Fine to Flush standard “a positive step” says utility specialist

Fine to Flush logo

Drainage and utility specialist Lanes Group plc has welcomed a new official standard for wet wipes that can be flushed down toilets safely – but is keen to see a complete ban on all non-degradable wet wipes.

Industry body Water UK has teamed up with Anglian Water and other water companies to create the new ‘Fine to Flush’ standard to tackle the tens of thousands of blockages caused by wet wipes every year.

Wipe manufacturers can now feature an official water industry ‘Fine to Flush’ symbol on their packaging if their products pass strict scientific tests.

The symbol is designed to let consumers know that the products do not contain plastic and will break down in the sewer system instead of blocking pipes and contributing to fatbergs.

Michelle Ringland, Head of Marketing at Lanes Group, said: “Companies introducing fine-to-flush labels is a significant step in the right direction.

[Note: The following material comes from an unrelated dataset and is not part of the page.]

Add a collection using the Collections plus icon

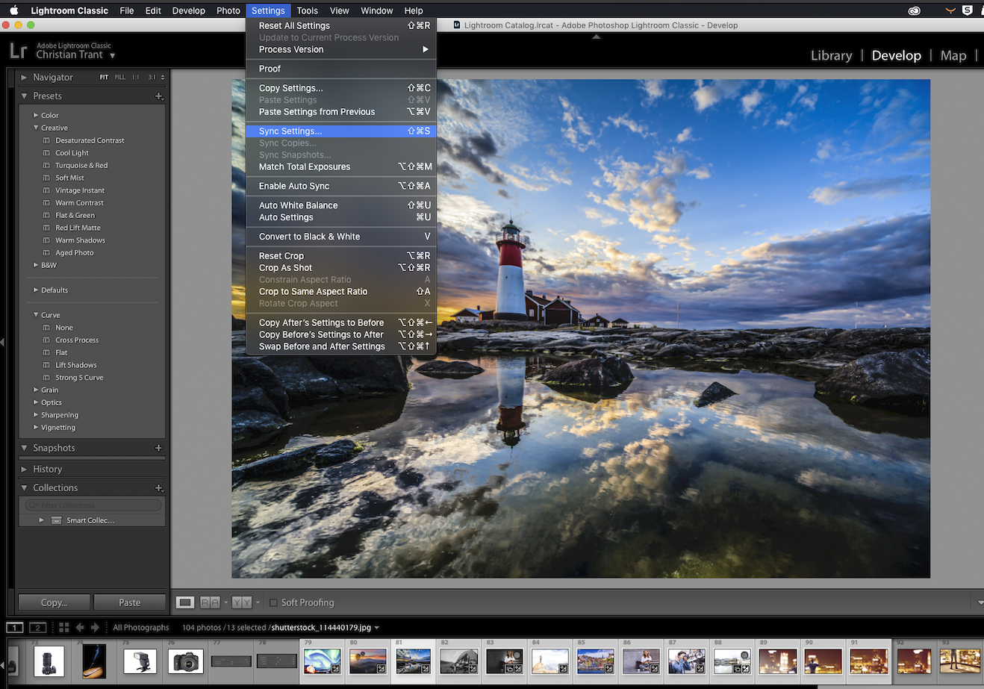(x=158, y=487)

“Wipes are responsible for 93% of blockages and contribute significantly to the increasing numbers of fatbergs forming across the UK.

“It’s crucial for manufacturers to take responsibility for the blockages caused by non-flushable and supposedly ‘flushable’ wipes and clear up any confusion the consumer has about flushing or binning the wipe.”

She said blockages and fatbergs, which cause sewage floods and cost £millions every year to clear, are not the only consequence of flushing wipes. They also wash up on beaches and are contributing plastics in waterways and oceans, creating a threat to marine life.

Michelle Ringland added: “While ‘Fine to Flush’ is a good start, it is not the end of this issue. We hope to see, and will contribute to, continued work that must end with a total ban on all non-degradable wet wipes.”

In 2017 the biggest ever in-depth investigation of sewer blockages in the UK proved that wipes being flushed down toilets caused serious problems in the sewerage system.

Wet wipes can make up around 93 per cent of the material causing some sewer blockages. These wipes – which included a high proportion of baby wipes – are not designed to be flushed.

Lanes is at the forefront of the battle to keep the nation’s drains and sewers flowing freely. As the wastewater network services partner for Thames Water, it cleared the 250-metre-long Whitechapel fatberg which went on to spawn a museum exhibition and is being turned into a musical.

Lanes delivers wastewater services across the UK for Anglian Water, Scottish Water, Northumbrian Water and Scottish Water.

It also has its own schools education campaign called Fatberg Fighters, providing teachers with a professionally-designed lesson about the environmental and social consequences of disposing of wipes and fats down drains, plus the science of fatbergs.

The wipe manufacturing industry has responded to criticism by introducing its own labelling guidelines. This has contributed to an increase in products being labelled ‘Do Not Flush’.

However, Water UK points out that there are many wipes on the market labelled ‘flushable’ which do not break down quickly when they enter the sewer system, and which would not meet the standard needed to receive the ‘Fine to Flush’ symbol.